Jeff Muhs, a director of strategy and business development at USU Energy Dynamics Laboratory (EDL) in Logan, Utah, offers four advantages to algae as a biofuel: food price stability, insulation from energy price shocks, reduction of oil imports, and wastewater reclamation.
First, algae does not increase the price of foods like wheat, corn, or sugar ethanol. Second, it provides stable energy prices because production can be controlled with greater ease than fossil fuels. Third, the US can improve its balance of payments if algae is produced domestically. Fourth, if it is harvested with wastewater, it can clean the water as well as provide an energy source.
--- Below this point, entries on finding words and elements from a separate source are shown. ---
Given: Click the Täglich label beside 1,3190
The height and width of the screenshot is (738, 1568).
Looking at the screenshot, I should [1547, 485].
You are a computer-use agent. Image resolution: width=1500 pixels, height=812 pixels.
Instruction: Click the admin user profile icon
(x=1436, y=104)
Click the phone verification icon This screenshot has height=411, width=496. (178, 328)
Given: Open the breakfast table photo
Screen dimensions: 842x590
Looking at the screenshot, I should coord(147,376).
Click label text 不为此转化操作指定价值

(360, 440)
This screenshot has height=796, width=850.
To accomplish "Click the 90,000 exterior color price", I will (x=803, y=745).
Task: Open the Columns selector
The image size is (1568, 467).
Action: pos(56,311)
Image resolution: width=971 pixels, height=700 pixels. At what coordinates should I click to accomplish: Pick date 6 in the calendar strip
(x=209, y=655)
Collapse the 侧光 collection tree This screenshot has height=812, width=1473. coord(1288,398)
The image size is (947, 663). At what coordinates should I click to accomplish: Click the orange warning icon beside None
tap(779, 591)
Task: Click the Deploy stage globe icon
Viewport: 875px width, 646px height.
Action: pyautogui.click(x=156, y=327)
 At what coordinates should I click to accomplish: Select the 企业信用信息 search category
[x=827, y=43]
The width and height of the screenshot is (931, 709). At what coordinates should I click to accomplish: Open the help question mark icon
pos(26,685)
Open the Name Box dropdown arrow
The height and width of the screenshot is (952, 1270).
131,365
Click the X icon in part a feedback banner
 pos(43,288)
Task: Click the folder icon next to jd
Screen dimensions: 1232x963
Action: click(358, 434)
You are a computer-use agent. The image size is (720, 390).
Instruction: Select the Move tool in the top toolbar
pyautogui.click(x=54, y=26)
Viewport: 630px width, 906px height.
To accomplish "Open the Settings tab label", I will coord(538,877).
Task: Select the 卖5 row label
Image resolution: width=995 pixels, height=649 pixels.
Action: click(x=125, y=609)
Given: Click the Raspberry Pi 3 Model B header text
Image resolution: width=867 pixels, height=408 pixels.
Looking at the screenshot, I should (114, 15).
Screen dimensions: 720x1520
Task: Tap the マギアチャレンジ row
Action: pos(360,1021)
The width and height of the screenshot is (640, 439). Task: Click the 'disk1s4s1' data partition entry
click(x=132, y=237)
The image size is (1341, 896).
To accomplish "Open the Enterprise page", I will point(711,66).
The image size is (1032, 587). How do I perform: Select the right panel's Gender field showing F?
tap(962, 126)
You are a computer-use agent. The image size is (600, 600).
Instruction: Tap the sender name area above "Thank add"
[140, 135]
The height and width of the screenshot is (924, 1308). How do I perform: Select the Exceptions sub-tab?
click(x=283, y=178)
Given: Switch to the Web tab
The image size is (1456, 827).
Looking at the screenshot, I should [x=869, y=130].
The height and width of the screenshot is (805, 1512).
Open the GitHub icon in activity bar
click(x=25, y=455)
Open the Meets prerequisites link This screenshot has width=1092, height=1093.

The difficulty, however, is finding a method that is both relatively low cost and large scale. The big push to do so has come within the past five years, but there’s still awhile to go. It could take twice as long to make an impact on the energy markets compared to shale oil, for example.
But it’s clear that USU has the ambition to be one of the first to find a commercially viable solution. Kevin Shurtleff, branch lead of the algae energy systems at USU EDL, says that it is growing two acres of algae but hopes to have thousands of acres by [fourth quarter] 2012-2013. One acre can provide between 2,000 and 15,000 gallons of biofuel a year, according to the video.
Notice how Greg Townsley, a facility manager at the USU algae biofuel research facility, describes the algae at one point in the production cycle as having the thickness of pancake batter. Nice, green pancake batter as biofuel.